====== Entries shown ======

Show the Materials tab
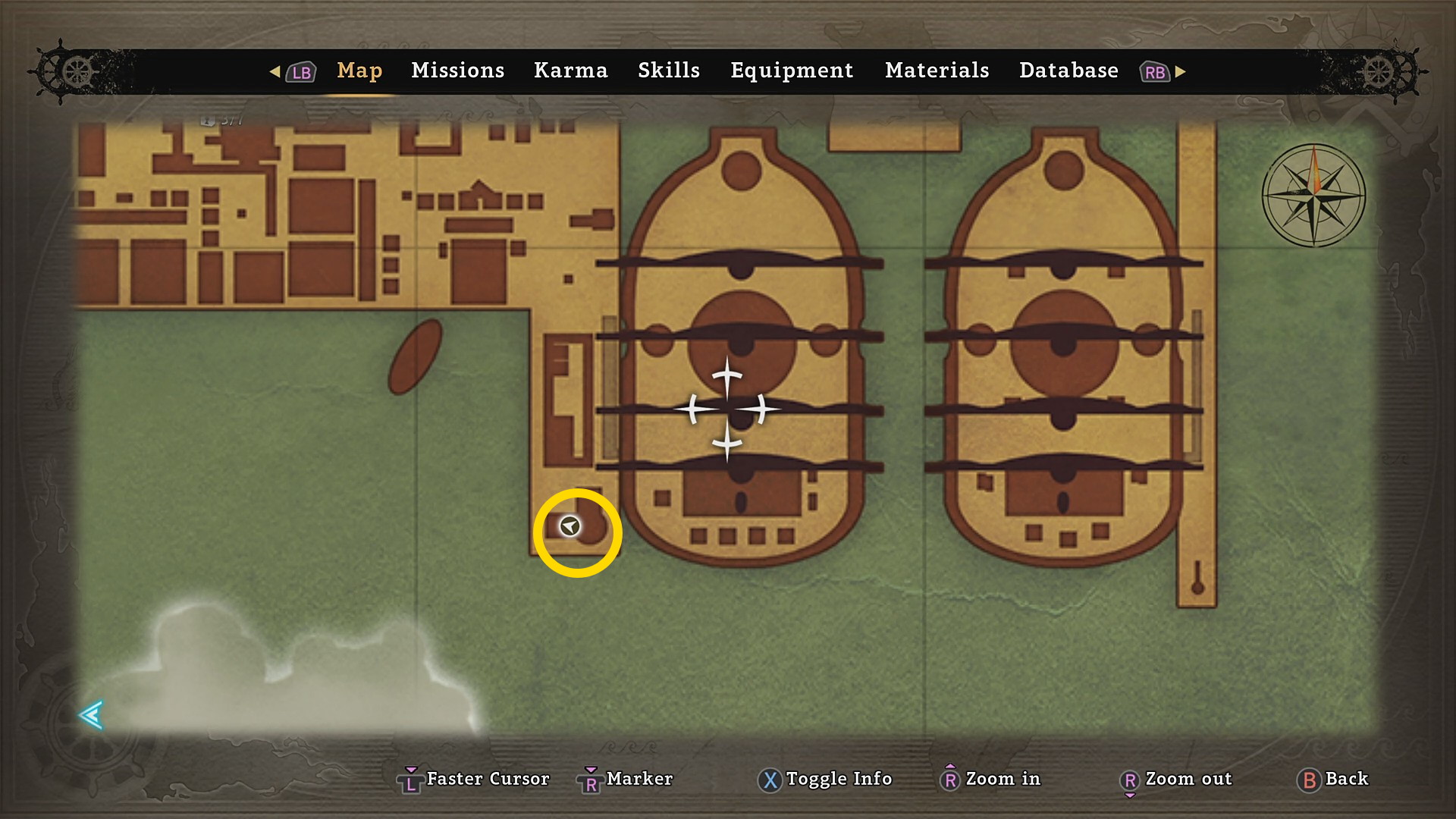The width and height of the screenshot is (1456, 819). (937, 71)
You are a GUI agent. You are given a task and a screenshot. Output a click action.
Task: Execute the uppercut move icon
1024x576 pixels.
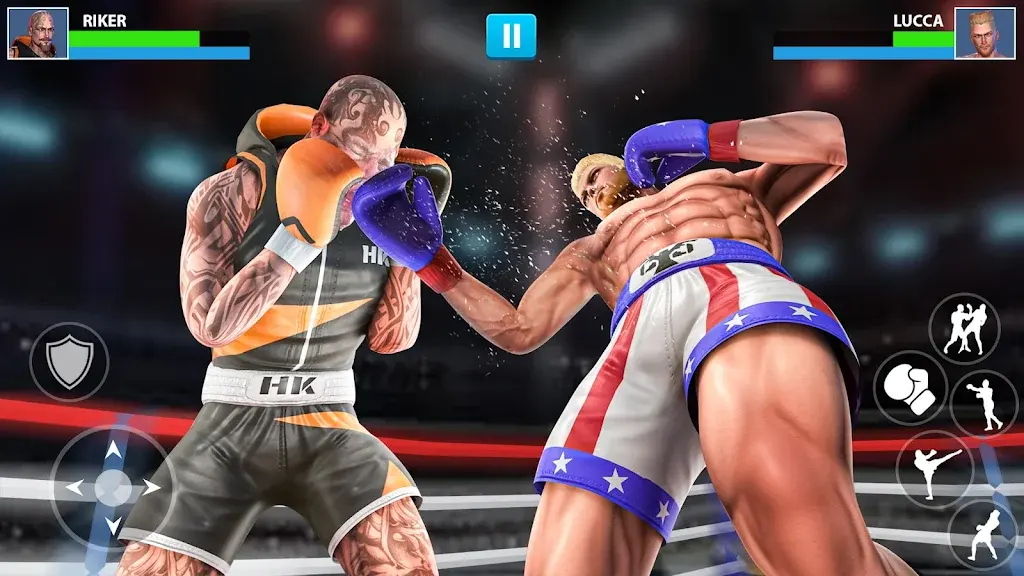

======

**Job**. Copy every line of the rows above word for word, leaving out the pictures.

**Written response**.
Show the Materials tab
The width and height of the screenshot is (1456, 819). (937, 71)
You are a GUI agent. You are given a task and a screenshot. Output a click action.
Task: Execute the uppercut move icon
1024x576 pixels.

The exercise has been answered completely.